Today, the House Budget Committee held a hearing with the Congressional Budget Office (CBO) to discuss its recent report on the risks of imposing a single-payer, one-size-fits-all health care system.
House Budget Committee Chairman John Yarmuth (D-KY) requested a "qualitative analysis" from CBO of what single-payer health care systems would look like in theory; however, what he avoided asking of CBO was to score the cost of "Medicare For All."
Rather than score one of the many "Medicare For All" proposals put forward by the Democrats, the House Budget Committee instead made the decision to mask the true cost of such a proposal.
"Though "Medicare For All' supporters tried to mask the reality, the truth for American taxpayers is what the non-partisan CBO report confirms, hard-working Americans are going to pay more for a single-payer health care system, Medicare benefits will shrink for seniors who have paid for and now rely on the program, and the bill will outlaw the private insurance that over 150 million Americans have chosen today," said Congressman Woodall.
Click here or on the image below to watch Congressman Woodall's Q&A with the panel.
According to the CBO report:
"Government spending on health care would increase substantially under a single-payer system because the government (federal or state) would pay a large share of all national health care costs directly."
"Because the public plan would provide a specified set of health care services to everyone eligible, participants would not have a choice of insurer or health benefits.

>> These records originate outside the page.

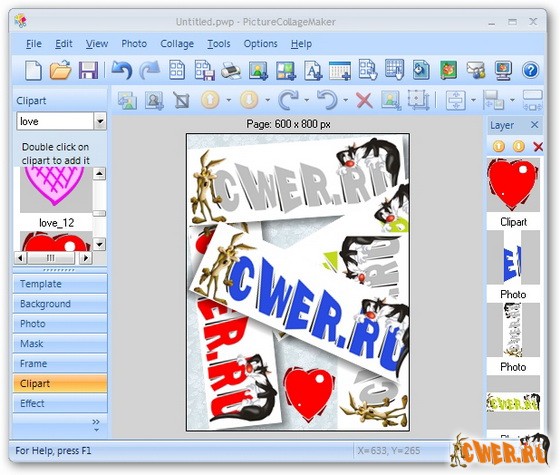
Task: Click the Add Text icon
Action: 313,70
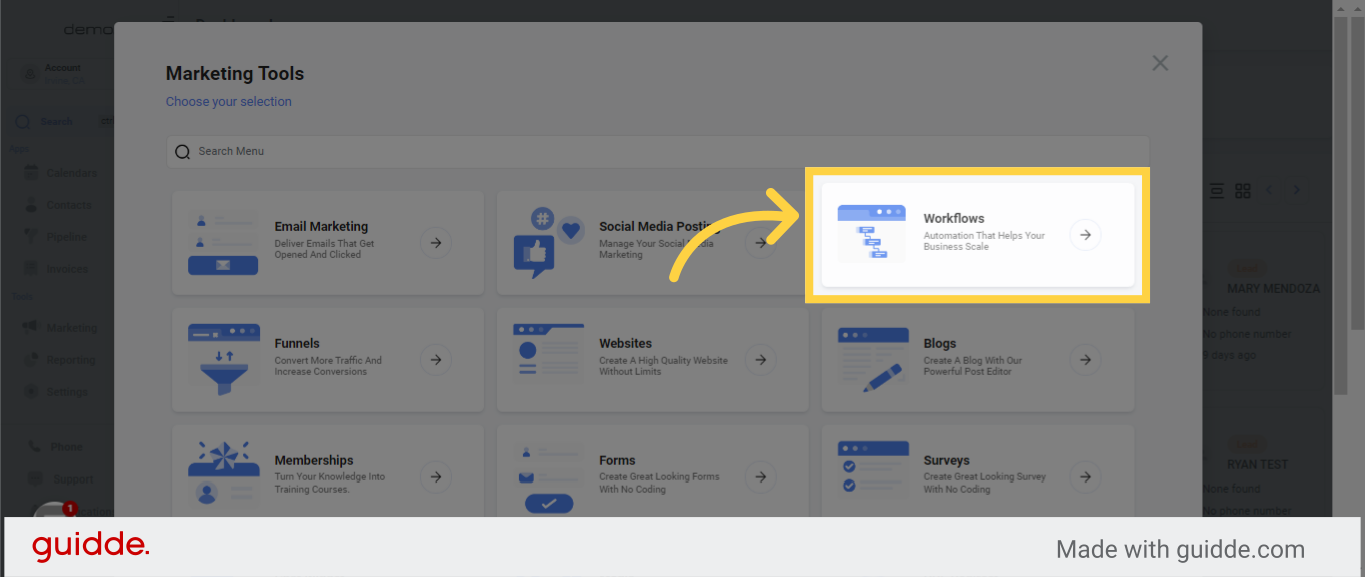Open Blogs with its arrow icon
The height and width of the screenshot is (577, 1365).
pyautogui.click(x=1085, y=359)
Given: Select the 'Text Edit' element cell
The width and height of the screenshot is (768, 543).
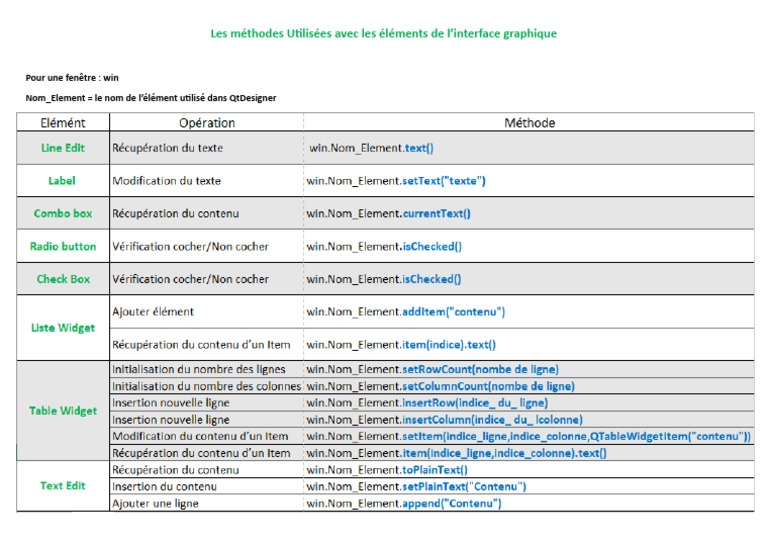Looking at the screenshot, I should pyautogui.click(x=62, y=486).
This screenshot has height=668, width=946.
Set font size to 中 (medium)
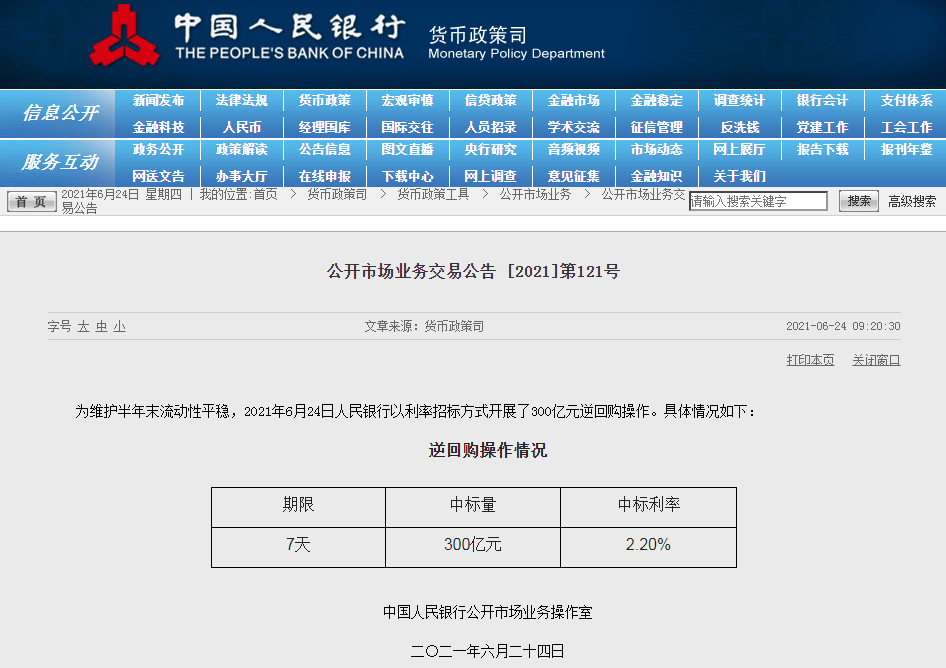pos(101,327)
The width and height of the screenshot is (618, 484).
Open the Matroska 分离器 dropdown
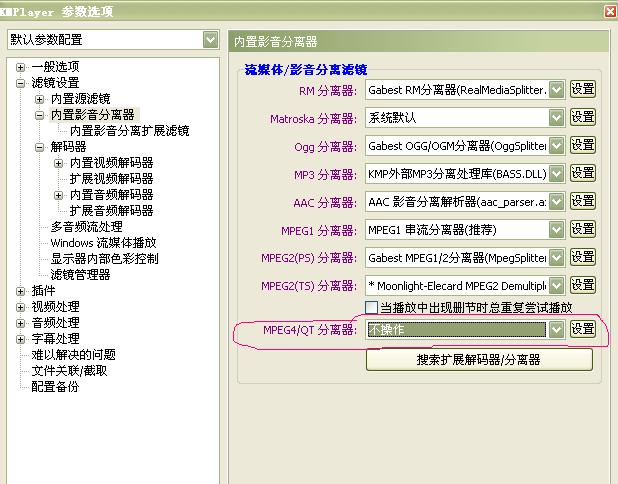[x=556, y=118]
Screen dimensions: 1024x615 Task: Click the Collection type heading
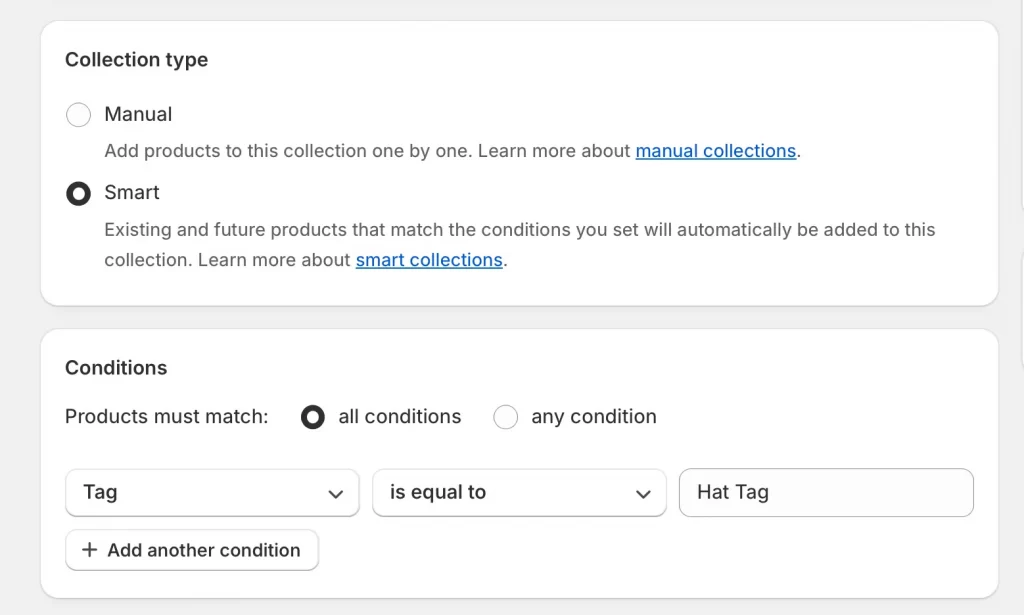click(136, 60)
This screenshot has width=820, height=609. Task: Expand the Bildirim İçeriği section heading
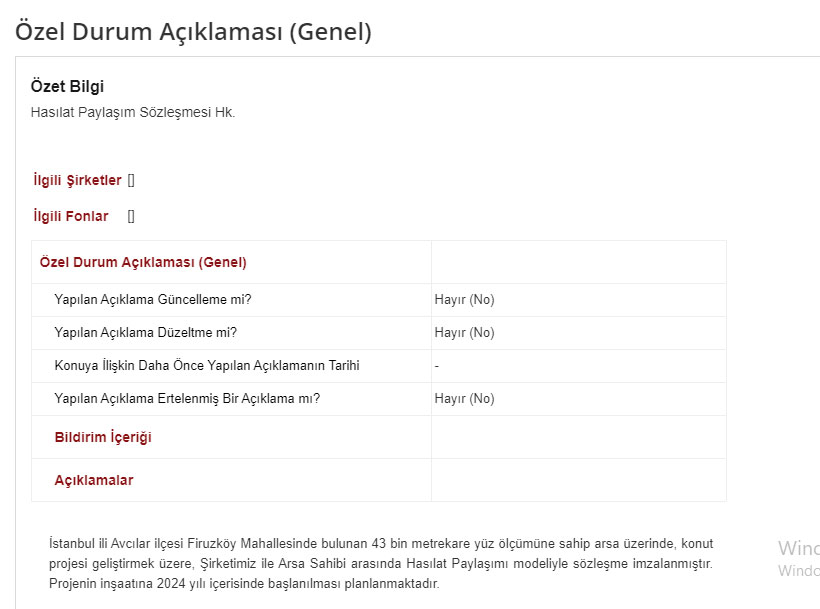[103, 437]
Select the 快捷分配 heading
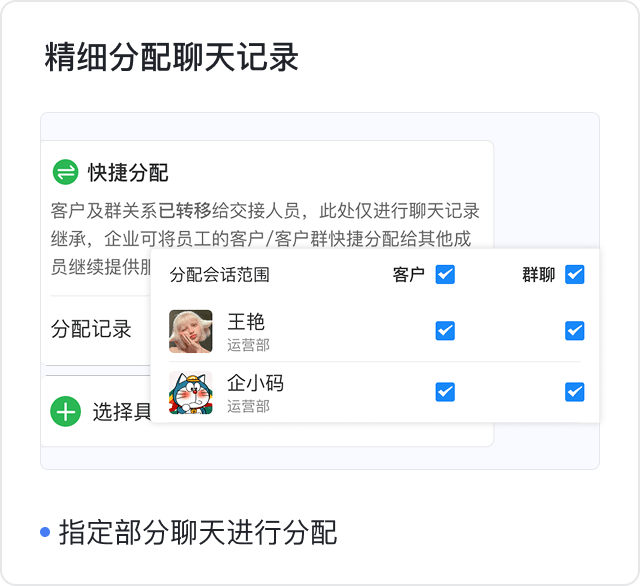This screenshot has width=640, height=586. 128,172
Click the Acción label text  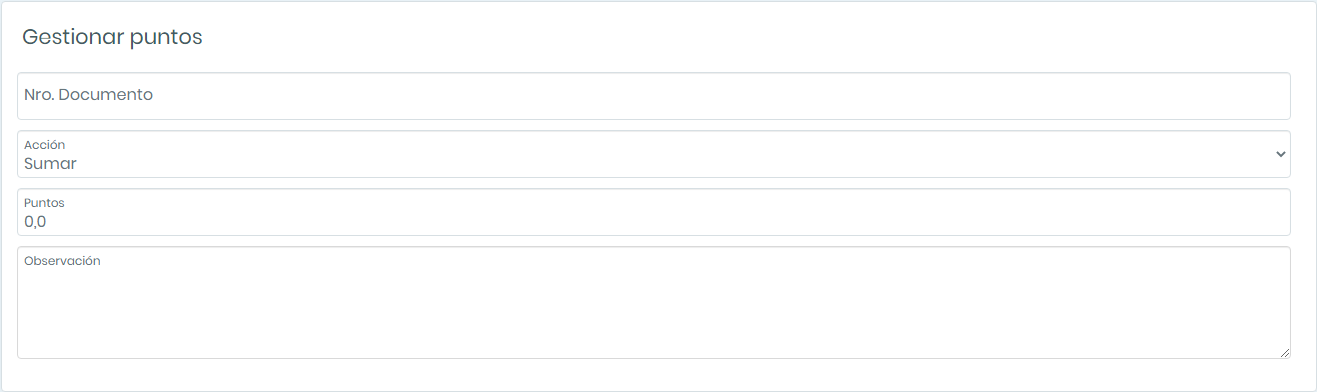pos(44,145)
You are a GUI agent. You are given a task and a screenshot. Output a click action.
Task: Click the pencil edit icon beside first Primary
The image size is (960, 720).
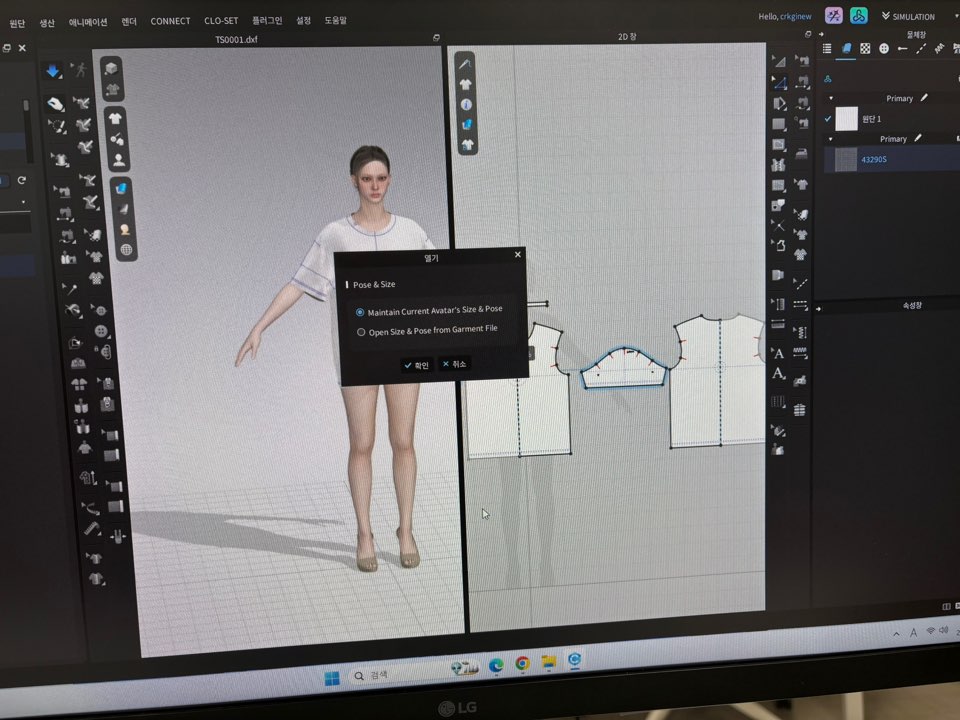pos(924,98)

Compared with the options available under the current system, the benefits provided by the public plan might not address the needs of some people."
"The transition from the current system to publicly owned hospitals and publicly employed physicians would entail significant changes for providers, and those changes could lead to lower quality of care for patients."
"Such a reduction in provider payment rates would probably reduce the amount of care supplied and could also reduce the quality of care. Studies have found that increases in provider payment rates lead to a greater supply of medical care, whereas decreases in payment rates lead to a lower supply."